A guidare l’assalto fu Sir Edward Hungeford: con i suoi mille soldati si presentò al castello chiedendo a Lady Blanche di consegnarglielo. Immaginate quando Lady Blanche gli oppose un sonoro rifiuto. Se volessimo ricamare sulla vicenda, ci immagineremmo Lady Blanche spernacchiare sonoramente Sir Edward, ma questi sono solo voli pindarici di fantasia. Atteniamoci alla realtà dei fatti.
Ovviamente Hungeford non gradì molto la risposta e, tanto per andare sul sicuro, chiamò due cannoni come rinforzo. Iniziò così l’assedio, con tanto di Parlamentaristi che, dopo aver posizionato l’artiglieria, scavò trincee e costruì parapetti.

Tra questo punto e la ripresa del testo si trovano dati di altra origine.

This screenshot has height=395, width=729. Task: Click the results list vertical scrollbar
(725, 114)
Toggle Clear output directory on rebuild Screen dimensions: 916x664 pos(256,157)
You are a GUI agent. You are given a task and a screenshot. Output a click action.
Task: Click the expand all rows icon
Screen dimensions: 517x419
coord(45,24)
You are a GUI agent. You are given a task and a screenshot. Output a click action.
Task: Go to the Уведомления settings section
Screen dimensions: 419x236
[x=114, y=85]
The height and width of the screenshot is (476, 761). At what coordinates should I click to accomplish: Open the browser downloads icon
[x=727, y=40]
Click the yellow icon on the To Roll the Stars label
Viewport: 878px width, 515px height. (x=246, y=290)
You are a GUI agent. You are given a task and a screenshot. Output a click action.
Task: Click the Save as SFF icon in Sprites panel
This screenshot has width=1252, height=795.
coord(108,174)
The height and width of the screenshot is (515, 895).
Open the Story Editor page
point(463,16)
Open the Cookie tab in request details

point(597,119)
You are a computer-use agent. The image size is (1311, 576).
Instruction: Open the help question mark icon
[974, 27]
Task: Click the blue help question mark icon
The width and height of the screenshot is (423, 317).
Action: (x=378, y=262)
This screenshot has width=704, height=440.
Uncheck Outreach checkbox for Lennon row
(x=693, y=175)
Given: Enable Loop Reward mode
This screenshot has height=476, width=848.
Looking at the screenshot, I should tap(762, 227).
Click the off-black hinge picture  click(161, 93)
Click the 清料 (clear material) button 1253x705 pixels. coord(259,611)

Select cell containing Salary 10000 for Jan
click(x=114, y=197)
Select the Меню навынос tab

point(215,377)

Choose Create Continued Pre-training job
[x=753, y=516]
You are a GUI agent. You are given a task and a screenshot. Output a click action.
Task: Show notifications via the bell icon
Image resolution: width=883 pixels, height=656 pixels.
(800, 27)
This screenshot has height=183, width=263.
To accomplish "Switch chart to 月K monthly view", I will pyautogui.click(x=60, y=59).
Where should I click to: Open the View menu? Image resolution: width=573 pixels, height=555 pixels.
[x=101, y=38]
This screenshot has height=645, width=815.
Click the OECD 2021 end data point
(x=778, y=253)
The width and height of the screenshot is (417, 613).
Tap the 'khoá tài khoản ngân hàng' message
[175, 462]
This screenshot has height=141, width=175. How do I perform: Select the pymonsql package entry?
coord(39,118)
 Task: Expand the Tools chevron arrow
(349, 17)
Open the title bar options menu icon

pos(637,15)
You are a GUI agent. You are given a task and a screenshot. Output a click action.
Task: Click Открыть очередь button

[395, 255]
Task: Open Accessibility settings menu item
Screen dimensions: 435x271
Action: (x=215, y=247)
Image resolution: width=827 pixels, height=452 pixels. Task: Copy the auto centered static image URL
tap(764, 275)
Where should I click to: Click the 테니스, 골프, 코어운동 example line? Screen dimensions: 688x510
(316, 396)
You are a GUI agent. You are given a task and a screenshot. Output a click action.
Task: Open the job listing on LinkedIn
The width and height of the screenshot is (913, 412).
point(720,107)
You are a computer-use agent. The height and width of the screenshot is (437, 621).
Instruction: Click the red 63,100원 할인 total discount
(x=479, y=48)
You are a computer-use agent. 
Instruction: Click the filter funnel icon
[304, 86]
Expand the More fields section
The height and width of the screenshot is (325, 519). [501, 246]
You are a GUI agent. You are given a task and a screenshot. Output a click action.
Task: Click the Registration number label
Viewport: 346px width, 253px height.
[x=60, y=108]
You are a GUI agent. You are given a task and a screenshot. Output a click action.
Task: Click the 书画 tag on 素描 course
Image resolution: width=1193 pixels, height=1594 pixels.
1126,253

L’assedio andò avanti per sei giorni. I Parlamentaristi cercarono di negoziare con Lady Blanche, arrivando a offrirsi di risparmiare la vita sua e della sua famiglia. Ma non quella della guarnigione. Secondo spernacchiament… no, secondo rifiuto categorico da parte di Lady Blanche e della nuora: preferivano andare incontro al loro destino che sopravvivere in “condizioni disonorevoli”.
I Parlamentaristi furono probabilmente sorpresi dalla tenacia della donna: quella che doveva essere una campagna facile e veloce si stava trasformando in una rogna vera e propria. Iniziarono così a lanciare piccoli colpi di artiglieria, non molto convinti. Causarono danni superficiali al maniero, sperando forse di spaventare Lady Blanche e indurla a resa.
Ma quest’ultima non ci pensava proprio ad arrendersi. Così i Parlamentaristi alzarono il tiro, usando barili di polvere da sparo. L’esplosione attraversò il condotto della latrina sul lato meridionale del castello, causando notevoli danni. I soldati della guarnigione cominciarono a risentire dello sforzo. Così Lady Blanche ordinò alle cameriere di ricaricare i fucili con proiettili e polvere da sparo. Tuttavia, alla fine, Lady Blanche dovette capitolare: un’esplosione particolarmente intensa in un’altra parte del castello lo danneggiò così tanto che la Lady dovette per forza rassegnarsi a contrattare con gli assedianti.
Le due parti stipularono un accordo in tre parti. In primis, Lady Blanche riuscì a ottenere che tutti gli uomini e le donne sarebbero stati risparmiati, inclusi i soldati della guarnigione. In secondo luogo, le donne della casa ottennero la possibilità di lasciare il castello, seguite da sei servitori maschi. Infine tutti i mobili e i beni all’interno dovevano essere preservati dal saccheggio. Il castello fu poi posto sotto il controllo del colonnello Edmund Ludlow.

Nei giorni successivi, la notizia dell’assedio dei sei giorni del castello di Wardour fece il giro dell’Inghilterra. I Parlamentaristi, ovviamente, sostennero che fu una loro grande vittoria. Ma in realtà i Realisti considerarono la vicenda come un evento a loro favore: in fin dei conti Lady Blanche aveva resistito per sei giorni contro una forza schiacciante. Riuscendo pure a spuntarla nei negoziati.
Ma c’è un sequel a questa vicenda. I Parlamentaristi, infatti, non rispettarono i termini della resa. I soldati saccheggiarono il castello e imprigionarono Lady Blanche prima a Shaftesbury e poi a Dorchester. Lady Blanche e la nuora Cicely furono poi rilasciate nei mesi successivi. Si recarono a Salisbury, per trovarvi rifugio e qui appresero della morte di Thomas Arundell sul campo di battaglia.
L’anno successivo, per vendicare la morte del padre e riprendersi la dimora di famiglia, Henry, terzo Lord Arundell e figlio di Thomas e Blanche, mise Wardour sotto assedio, costringendo i Parlamentaristi alla resa. Henery però rimase sgomento quando vide che il castello era in rovina.
Nel 1646, alla fine della Prima Guerra Civile, il Parlamento confiscò il castello e tutta la tenuta di Arundell. Henry dovette attendere il 1660 prima di poter rimettere le mani sulla tenuta di famiglia. E Lady Blanche? Sopravvissuta all’assedio e al conflitto, ecco che la sua salute peggiorò, morendo pochi mesi dopo l’esecuzione di re Carlo I, nel 1649.